Contract between /spec and /build: /spec produces files in docs/plans/ with the naming convention YYYY-MM-DD-<topic>-{design,implementation-plan,contract}.{md,yaml}, with YAML frontmatter containing ticket, epic, title, date, and source fields. /build locates these files by scanning docs/plans/ for frontmatter with a matching ticket field. The contract YAML schema (version 1.0) is the interface format -- both skills must agree on it.

Key Principles

• Autonomous execution -- No human input after initial invocation. Investigate, decide, document, flag uncertainty.
• Wave-based parallelism -- Independent tickets run in parallel within waves. Dependent tickets are sequenced across waves. No runtime cancellation needed.
• Contract-first output -- Machine-readable contracts are a first-class output, not an afterthought. Contracts make inter-ticket interfaces structural and verifiable.

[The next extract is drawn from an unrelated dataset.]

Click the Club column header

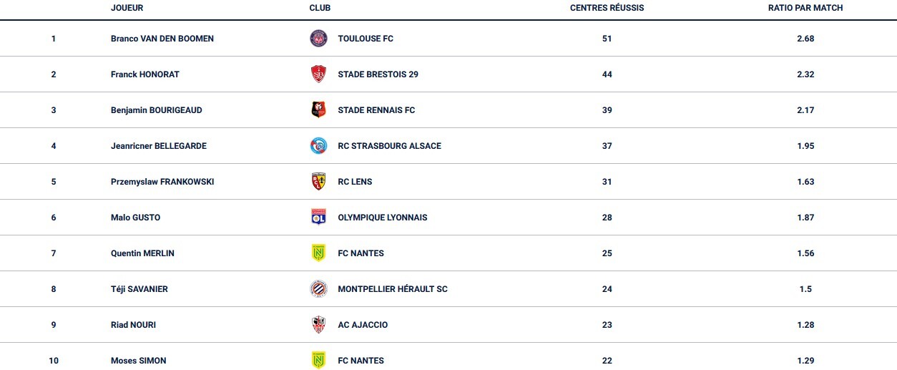pyautogui.click(x=320, y=8)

• Disk-persisted state -- All critical state lives on disk in the scratch directory. Context compaction cannot lose progress. The orchestrator never relies solely on context memory.
• Graceful degradation -- Agent Teams fallback to sequential dispatch. Re-invocation resumes from scratch directory state. Failed tickets are isolated. Blocked tickets defer to the user.
• Cascading context -- Every decision informs subsequent investigations. Upstream contracts flow to downstream tickets. The decisions log is the running memory of the epic.
• Quality over velocity -- Per-ticket validation, per-document quality gates, cross-ticket integration checks. The pipeline produces correct, consistent output even at the cost of additional passes.